What is being asked:
When the line containing "Screen dimensions: 1372x883" appears in the data below, begin copying there and stop only after the line containing "Task: Click the 'v".

Collected data:
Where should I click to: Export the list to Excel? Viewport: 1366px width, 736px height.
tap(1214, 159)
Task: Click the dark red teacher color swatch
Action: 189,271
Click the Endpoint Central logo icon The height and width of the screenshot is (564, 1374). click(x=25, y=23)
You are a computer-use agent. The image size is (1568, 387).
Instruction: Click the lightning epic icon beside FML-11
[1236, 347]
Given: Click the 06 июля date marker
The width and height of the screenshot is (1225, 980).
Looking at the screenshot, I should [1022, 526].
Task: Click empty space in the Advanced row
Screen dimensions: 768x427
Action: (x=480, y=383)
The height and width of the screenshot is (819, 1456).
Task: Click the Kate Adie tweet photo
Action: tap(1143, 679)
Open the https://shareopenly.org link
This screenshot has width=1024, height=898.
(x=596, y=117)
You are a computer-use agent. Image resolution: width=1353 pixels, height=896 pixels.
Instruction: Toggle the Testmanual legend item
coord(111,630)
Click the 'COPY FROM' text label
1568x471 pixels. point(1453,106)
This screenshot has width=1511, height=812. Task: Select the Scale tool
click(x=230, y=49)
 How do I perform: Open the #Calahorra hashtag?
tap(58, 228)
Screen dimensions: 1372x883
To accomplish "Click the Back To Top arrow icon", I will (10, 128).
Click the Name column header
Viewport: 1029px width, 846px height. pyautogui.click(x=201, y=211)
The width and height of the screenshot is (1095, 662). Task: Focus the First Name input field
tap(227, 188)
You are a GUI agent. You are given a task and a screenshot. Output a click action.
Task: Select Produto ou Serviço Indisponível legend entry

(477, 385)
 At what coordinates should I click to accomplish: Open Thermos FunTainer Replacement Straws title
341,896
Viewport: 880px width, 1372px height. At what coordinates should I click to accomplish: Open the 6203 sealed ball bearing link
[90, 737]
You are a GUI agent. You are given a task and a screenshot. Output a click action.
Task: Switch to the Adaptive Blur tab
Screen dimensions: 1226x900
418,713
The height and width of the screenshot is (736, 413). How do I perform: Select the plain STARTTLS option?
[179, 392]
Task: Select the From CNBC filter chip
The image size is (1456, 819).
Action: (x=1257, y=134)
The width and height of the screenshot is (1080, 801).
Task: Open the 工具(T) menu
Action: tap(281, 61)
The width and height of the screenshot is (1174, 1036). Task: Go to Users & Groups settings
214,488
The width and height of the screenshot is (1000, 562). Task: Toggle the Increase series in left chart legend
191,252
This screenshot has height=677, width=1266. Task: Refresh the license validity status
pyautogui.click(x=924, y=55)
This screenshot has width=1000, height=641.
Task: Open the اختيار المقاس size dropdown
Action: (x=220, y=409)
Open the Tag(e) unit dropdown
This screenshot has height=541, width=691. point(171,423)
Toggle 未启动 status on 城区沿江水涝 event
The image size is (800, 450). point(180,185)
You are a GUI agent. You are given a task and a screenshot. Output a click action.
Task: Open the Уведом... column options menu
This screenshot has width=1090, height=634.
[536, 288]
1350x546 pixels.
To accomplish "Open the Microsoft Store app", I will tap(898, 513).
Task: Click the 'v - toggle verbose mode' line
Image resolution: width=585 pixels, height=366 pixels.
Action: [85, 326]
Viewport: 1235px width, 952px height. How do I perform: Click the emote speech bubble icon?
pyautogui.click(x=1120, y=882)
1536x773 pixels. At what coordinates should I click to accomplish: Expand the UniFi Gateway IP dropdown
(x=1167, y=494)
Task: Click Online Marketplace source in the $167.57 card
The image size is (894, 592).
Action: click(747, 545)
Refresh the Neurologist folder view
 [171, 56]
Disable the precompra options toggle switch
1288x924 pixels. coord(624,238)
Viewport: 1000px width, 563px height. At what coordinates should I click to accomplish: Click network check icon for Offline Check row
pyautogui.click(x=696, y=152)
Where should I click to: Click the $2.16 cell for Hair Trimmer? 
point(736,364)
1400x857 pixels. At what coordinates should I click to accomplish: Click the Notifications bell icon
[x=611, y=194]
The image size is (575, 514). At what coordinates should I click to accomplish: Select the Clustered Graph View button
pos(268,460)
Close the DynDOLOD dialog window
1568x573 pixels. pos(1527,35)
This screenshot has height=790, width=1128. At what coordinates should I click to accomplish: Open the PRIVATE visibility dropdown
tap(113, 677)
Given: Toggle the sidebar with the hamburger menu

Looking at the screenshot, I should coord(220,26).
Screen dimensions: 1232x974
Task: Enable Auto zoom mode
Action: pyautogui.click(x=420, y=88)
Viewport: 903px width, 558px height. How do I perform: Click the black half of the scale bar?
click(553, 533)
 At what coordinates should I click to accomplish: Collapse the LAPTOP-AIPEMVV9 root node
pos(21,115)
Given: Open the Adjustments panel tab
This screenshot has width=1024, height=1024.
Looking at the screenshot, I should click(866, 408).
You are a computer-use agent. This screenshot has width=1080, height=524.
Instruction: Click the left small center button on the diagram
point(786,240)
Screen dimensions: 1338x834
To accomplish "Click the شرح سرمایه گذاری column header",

Completed task:
Screen dimensions: 1372x883
To accomplish "Click the Back To Top arrow icon", I will (10, 128).
Click the Name column header
Viewport: 1029px width, 846px height. pyautogui.click(x=201, y=211)
The width and height of the screenshot is (1095, 662). Task: Focus the First Name input field
tap(227, 188)
You are a GUI agent. You are given a task and a screenshot. Output a click action.
Task: Select Produto ou Serviço Indisponível legend entry

(477, 385)
 At what coordinates should I click to accomplish: Open Thermos FunTainer Replacement Straws title
341,896
Viewport: 880px width, 1372px height. At what coordinates should I click to accomplish: Open the 6203 sealed ball bearing link
[90, 737]
You are a GUI agent. You are given a task and a screenshot. Output a click action.
Task: Switch to the Adaptive Blur tab
Screen dimensions: 1226x900
418,713
The height and width of the screenshot is (736, 413). How do I perform: Select the plain STARTTLS option?
[179, 392]
Task: Select the From CNBC filter chip
The image size is (1456, 819).
Action: (x=1257, y=134)
The width and height of the screenshot is (1080, 801).
Task: Open the 工具(T) menu
Action: tap(281, 61)
The width and height of the screenshot is (1174, 1036). Task: Go to Users & Groups settings
214,488
The width and height of the screenshot is (1000, 562). Task: Toggle the Increase series in left chart legend
191,252
This screenshot has height=677, width=1266. Task: Refresh the license validity status
pyautogui.click(x=924, y=55)
This screenshot has width=1000, height=641.
Task: Open the اختيار المقاس size dropdown
Action: (x=220, y=409)
Open the Tag(e) unit dropdown
This screenshot has height=541, width=691. point(171,423)
Toggle 未启动 status on 城区沿江水涝 event
The image size is (800, 450). point(180,185)
You are a GUI agent. You are given a task and a screenshot. Output a click action.
Task: Open the Уведом... column options menu
This screenshot has width=1090, height=634.
[536, 288]
1350x546 pixels.
To accomplish "Open the Microsoft Store app", I will tap(898, 513).
Task: Click the 'v - toggle verbose mode' line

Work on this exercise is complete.